The Southern African Catholic Bishops' Conference "has serious concerns about the wisdom and the constitutionality of the Protection of Information Bill," which is before South Africa's Parliament in Cape Town, as well as a separate proposed media tribunal, it said in an Aug. 31 statement signed by its spokesman, Cardinal Wilfrid Napier of Durban.
The bishops share the views of many civil society groups and constitutional experts that the bill threatens fundamental freedoms such as the right "to receive and impart information," to a free press, administrative justice and "access to information held by the state," the statement said.
"We believe that the bill violates the spirit of openness and accountability that is so necessary to underpin the constitution's provisions on good governance," it said.
Among the bishops' concerns are that the bill allows almost any information to be classified as secret "by officials who are themselves not accountable to the public," that its definition of secrets is so broad that it could be used to keep secret matters that should be accessible to the public, and that "any appeal would be processed" by those who made the original ruling.

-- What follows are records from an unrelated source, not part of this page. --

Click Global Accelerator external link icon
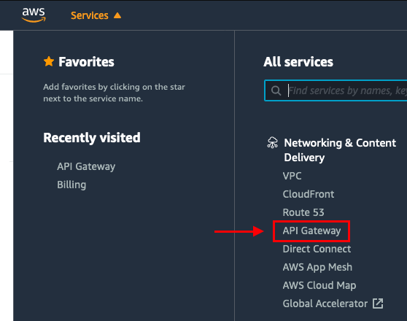 click(378, 303)
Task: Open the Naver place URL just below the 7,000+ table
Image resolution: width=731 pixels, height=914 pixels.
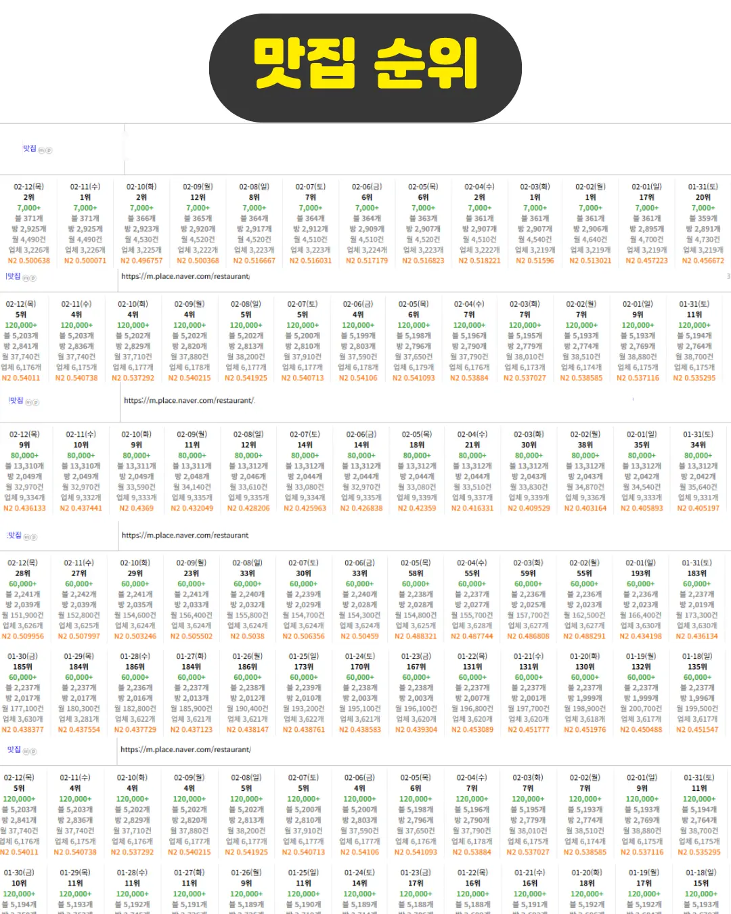Action: (x=185, y=276)
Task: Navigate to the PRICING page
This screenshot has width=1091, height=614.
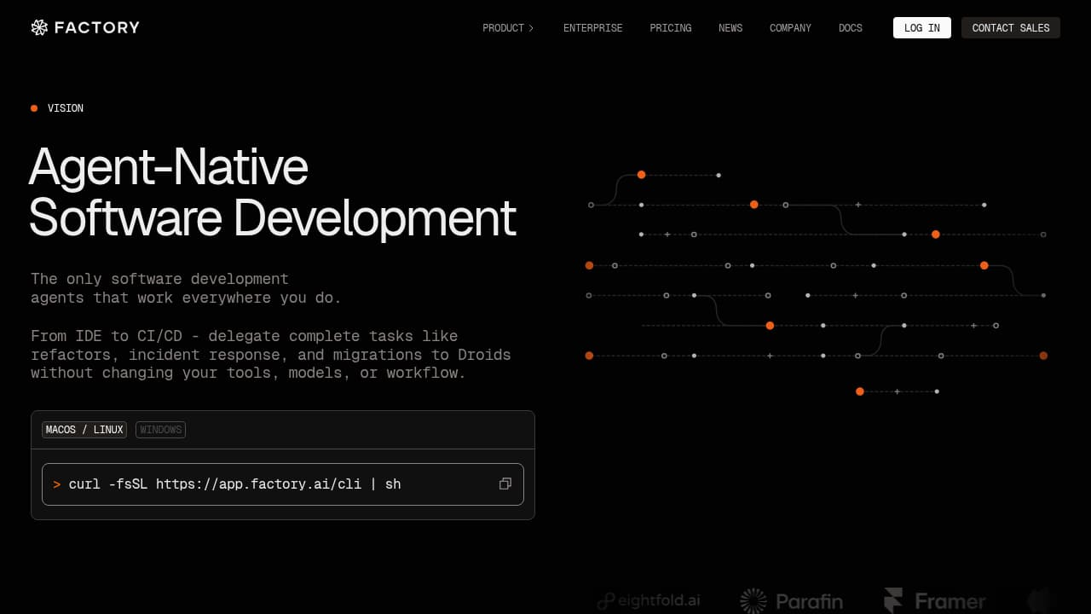Action: click(x=671, y=27)
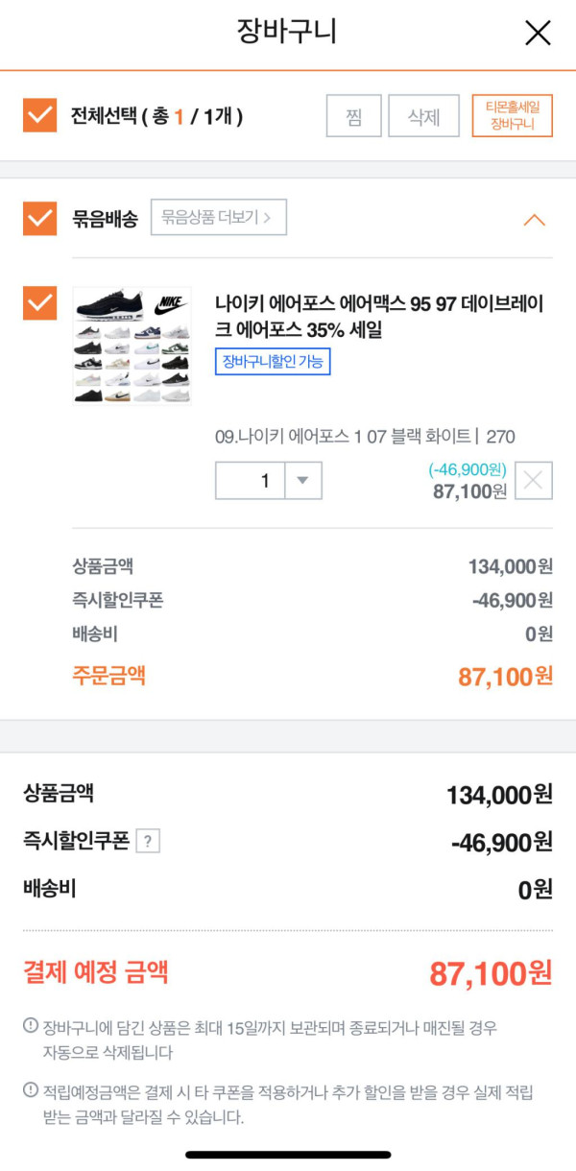Expand the quantity dropdown arrow
Screen dimensions: 576x1171
click(302, 481)
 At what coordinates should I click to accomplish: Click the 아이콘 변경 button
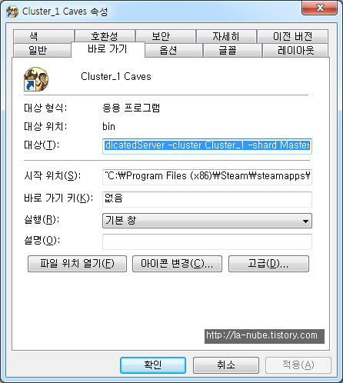tap(177, 264)
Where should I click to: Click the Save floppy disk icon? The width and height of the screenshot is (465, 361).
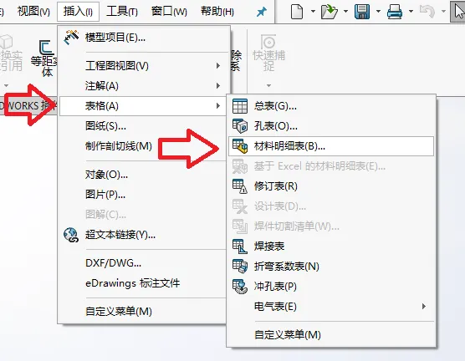click(x=362, y=12)
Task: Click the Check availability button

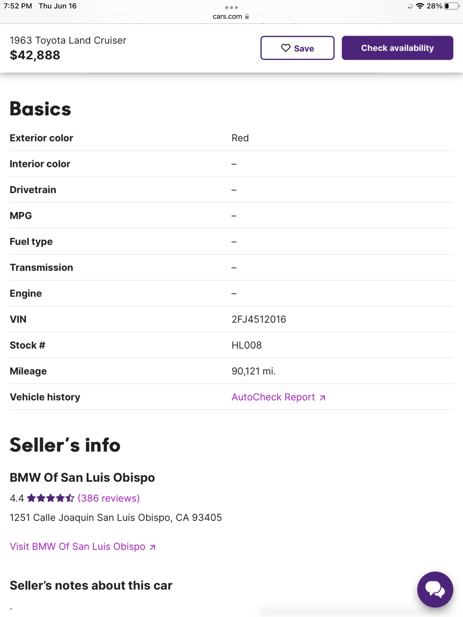Action: (397, 48)
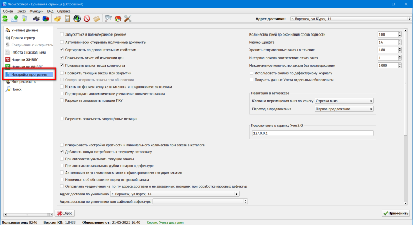This screenshot has height=225, width=413.
Task: Expand 'Клавиша перемещения вниз по списку' dropdown
Action: coord(344,101)
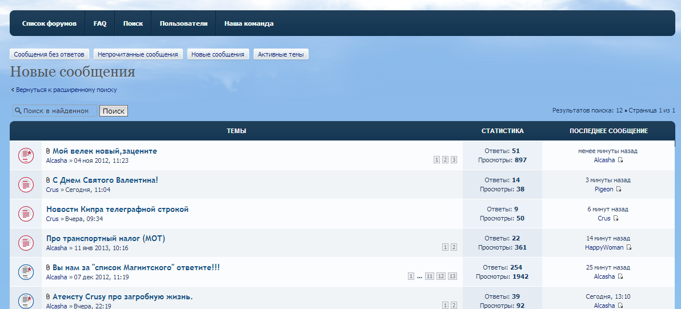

"We certainly do not want government to take us back to the oppressive practices of yesteryear," the bishops said in a reference to the draconian laws that limited the flow of information during the apartheid era of white-minority rule.
"We accept that some degree of restriction of information is both legitimate and necessary," but "we have grave misgivings about the way it will be done, particularly since it risks fostering or even entrenching a culture of nonaccountability and nontransparency among state officials at all levels," they said.
The bill allows up to 25 years in jail for those who illegally publish classified information.
The bishops urged President Jacob Zuma's government "to withdraw the bill for complete redrafting to ensure that the openness and transparency required by the constitution and demanded by a clear majority of informed civil society organizations and legal experts are adequately built in."
The bishops said a government-proposed media tribunal is unnecessary because "there is already an efficient media ombudsman." They added that there is "merit in proposals to strengthen the ombudsman's role in enabling the media to regulate itself."